I came home to my husband, my son, and to my very inviting bed where I could actually stretch out, and slept for ten hours straight. The next morning I woke up early. As always when I return from India, for the first few days I always wake up in time to watch the last stars in rotation.
Awake, clear, alert.
I think, I write, I’m replete. (I must do the jet-lag thing in a weird way.)
I did my usual thing that morning. I took account of the changes that had occurred while I was gone:
In the three weeks I was away, the late exuberance of summer had turned to fall. My plants had clearly suffered from my absence. Everything seemed in remission.
The jet-propelled humming birds had vanished. Their feeders were drained and stuffed with miscellaneous insects. A thin frost lay on the skeleton deck.
From out of our expansive windows in our bedroom I tracked the upward movement of the sun. The view of the sunrise is always amazing whether I actually see the sun between the gap in the Hogback or not. I can imagine why the Vedic ancients worshipped that daily arrival.
The morning was glorious on that first day back.
I stood by the window, on the cold tile of the bathtub surround and watched the light change by fractal degrees. In micro-seconds on the clock, it went from that watery blue that gets distilled between midnight and dawn to the murky rouges of stirring dust, to flagrant reds that blaze behind the hulking hills and the towers of DTC blurring in the distance, to the gaudy pinks flashing steadily across the ocean sky. I waited until the sun cracked and spilled, dense and liquid in the haze.
By the time I made tea, the drama was over. The sky was normal again. I sipped my tea. Hot. Black. Sweet. Purely caffeine. Stepped carefully out on the deck, leaving footprints down the stairs to the unfinished pond. It was the one thing that hadn’t changed. Still without prospects of completion and filled with melting snow and an apron of animal tracks in the white dust.

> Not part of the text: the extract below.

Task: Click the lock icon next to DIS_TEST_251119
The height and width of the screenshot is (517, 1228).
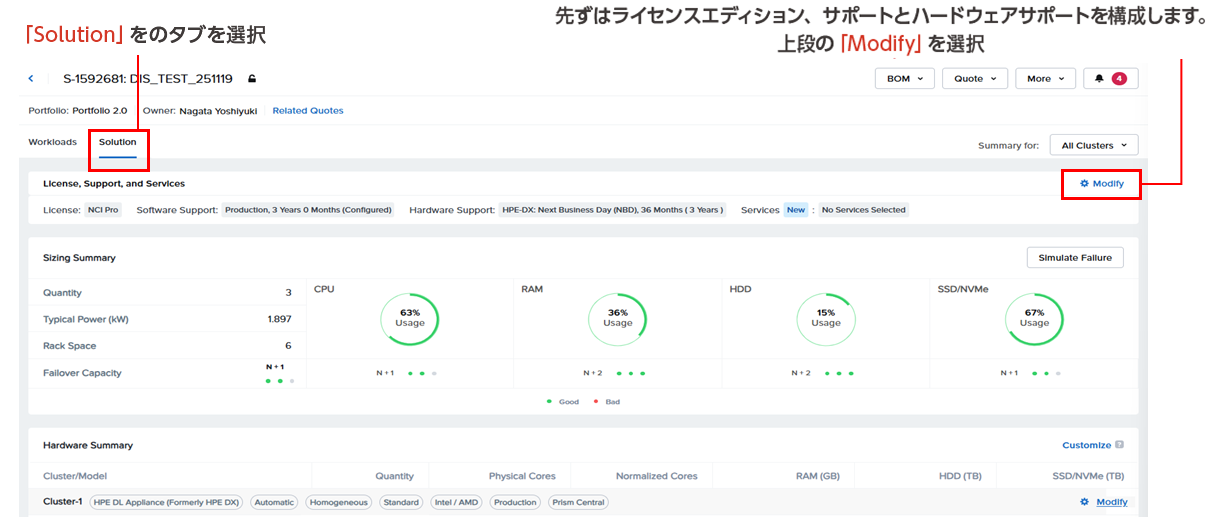Action: pyautogui.click(x=252, y=78)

I watched a different sunrise everyday that I was back.

On the thirteenth morning of my father’s passing low lying clouds settle in. While I slept, back home in India, there had been a gathering of family and friends, a large meal, food packets distributed to the home for the aged. An observance of my father’s life. My night, their day. The house, silent, emptied of a singular presence beyond all others.

I look out from my window at the valley below. The horizon is close. The DTC towers are nowhere in sight. In thirteen days, snow has fallen and melted several times already. Rooftops hunker down for the coming winter. Now the valley is filled with the tops of trees filtered by smoke, by mist. From my window in my valley full of shadows and stubbly evergreens, some 6000 feet above sea level, I observe too.
The sun has come up somewhere. I am sure of it.
The clouds register its passage.
I wait with bare feet on the four inch square standard beige tile, until the light shifts.



  1. Convergence sounds so much better
    than coincidence

    Remember a favorite high school phrase:
    Great minds think alike.

    I'll see your one blogspot and
    raise you one in June

    With You I Rejoice
    aka con-gratulate

  2. Beautiful, luscious writing of a poignant time. Thank you for this.

  3. Beautiful writing, Sangeeta. I did not know that your father had passed away. Great loss. Your beautiful memories of him will carry you along. Susan.

  4. Beautiful writing, Sangeeta--I was drawn into your experience of those mornings. Love the art too. So sorry about your father. In a way you are carrying on his life in your work.


  5. I too lost my father but its has been a few years. Thanks to an extensive computer phone frame in my living room, I see pictures of him flash by and they are so clear that I can almost feel the moment.
    Yes, sitting in the cramped Janata economy seat gives you time to reflect on times gone by. The last visit when I took out some dusty old photo albums and sat with him recounting people, places and things. There was a gleam in his eye and I felt we connected like never before. His passing was a relief (end of a painful existence) lined with guilt. Till today his Tie and watch are on my table. A quiet memory of a generation gone by.